On the other hand, “improvement metrics” are useful until they no longer are. They exist to help guide us towards reaching a desired state, whether it be behavior, process, or performance. By definition, “improvement metrics” should be relatively short-term in lifespan and may change based on new information gathered. It’s easy to test for an improvement metric: we can state what decision(s) we will make as a result of the metric, plus what conditions would exist for the metric to no longer be useful.

An interesting thought which comes to mind: perhaps in the early stages of using agile (and assuming an absence of prior “success metrics”), our success metric might be the length of time before an improvement metric becomes obsolete.

I believe this structure of categorizing “success” and “improvement” metrics creates an environment where two beneficial things can happen:

  1. We reduce the fear (i.e., gaming) of metrics through transparency of our intent to use metrics. Clear statements of intent, as well as conditions to make metrics “go away,” often create motivation to work with–rather than against–measurement.
  2. The defined difference between “success” and “improvement” metrics can catalyze a helpful mindset change in people.

To illustrate the second point, consider a scenario which might be familiar:

A company shifts from a matrix system of work to teams working in sprints. Once this happens, a manager feels the need to measure team productivity and/or performance. After all, this is a new “process” and the manager wants to make sure it’s effective. To do so, the manager asks teams for a “say:do” ratio: the number of items/points/features/etc predicted versus the total actually delivered.

It’s likely the manager considers this measurement a “success metric.” Therefore, we ask her to explain how the metric represents the interaction of all the parts necessary for success. Assuming our goal is wildly successful software products which our customers love, we likely realize this metric ignores essential contributions of product management, customer support, the degree of disruption the team must manage, and other probable factors.

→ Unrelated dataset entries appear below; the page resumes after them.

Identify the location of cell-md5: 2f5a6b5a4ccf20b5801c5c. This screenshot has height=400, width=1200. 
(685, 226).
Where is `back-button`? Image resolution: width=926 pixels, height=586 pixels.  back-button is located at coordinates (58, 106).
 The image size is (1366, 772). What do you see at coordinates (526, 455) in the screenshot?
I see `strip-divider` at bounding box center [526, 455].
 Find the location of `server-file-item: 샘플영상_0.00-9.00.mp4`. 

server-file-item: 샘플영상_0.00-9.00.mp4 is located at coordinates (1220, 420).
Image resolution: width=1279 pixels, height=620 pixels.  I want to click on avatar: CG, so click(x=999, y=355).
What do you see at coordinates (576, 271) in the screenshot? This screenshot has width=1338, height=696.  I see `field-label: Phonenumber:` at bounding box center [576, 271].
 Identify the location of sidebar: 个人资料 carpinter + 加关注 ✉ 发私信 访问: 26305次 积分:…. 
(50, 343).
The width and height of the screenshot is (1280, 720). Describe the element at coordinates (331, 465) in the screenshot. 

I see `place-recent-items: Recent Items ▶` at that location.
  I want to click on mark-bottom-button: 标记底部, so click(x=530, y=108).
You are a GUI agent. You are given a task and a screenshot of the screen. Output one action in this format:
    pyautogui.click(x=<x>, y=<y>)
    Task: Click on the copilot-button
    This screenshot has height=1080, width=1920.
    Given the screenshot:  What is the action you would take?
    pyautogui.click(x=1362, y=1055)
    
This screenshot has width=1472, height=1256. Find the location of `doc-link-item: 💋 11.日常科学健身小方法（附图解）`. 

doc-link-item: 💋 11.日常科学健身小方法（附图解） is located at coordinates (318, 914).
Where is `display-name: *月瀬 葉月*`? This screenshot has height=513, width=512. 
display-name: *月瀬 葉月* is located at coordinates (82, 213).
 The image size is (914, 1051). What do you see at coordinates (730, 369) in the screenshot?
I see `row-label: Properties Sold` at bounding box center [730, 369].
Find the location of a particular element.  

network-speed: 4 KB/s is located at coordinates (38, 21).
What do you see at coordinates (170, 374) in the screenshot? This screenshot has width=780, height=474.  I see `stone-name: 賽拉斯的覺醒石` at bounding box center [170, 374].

So, if not a success metric, might it be an improvement metric? We explore further:

  • What decisions will we make with this metric?
    • If a “say:do” ratio is considered poor (the team doesn’t meet their forecast), what happens?
    • If the ratio is very good, what then?
    • Could decisions we make with this metric encourage people to “game” the metric or be less transparent?
  • What conditions must exist to make this measurement no longer needed?
    • If a team meets their forecast 100% of the time, we likely no longer need it.
    • Is this condition an indicator we have achieved our goals?

I suspect these conversations might guide the manager to reveal her assumptions about measuring teams aren’t serving her ultimate needs. We then have the opportunity to explore together a more systemic need for measurement, most likely focusing on gathering information to improve, rather than perform.

In my experience with agile and “transformation”, whatever that might be sometimes,  I’ve found results tend to improve when we move away from “metrics to manage behavior” and begin using “metrics to help us understand behavior.” This framework of success and improvement metrics can help us achieve exactly that outcome.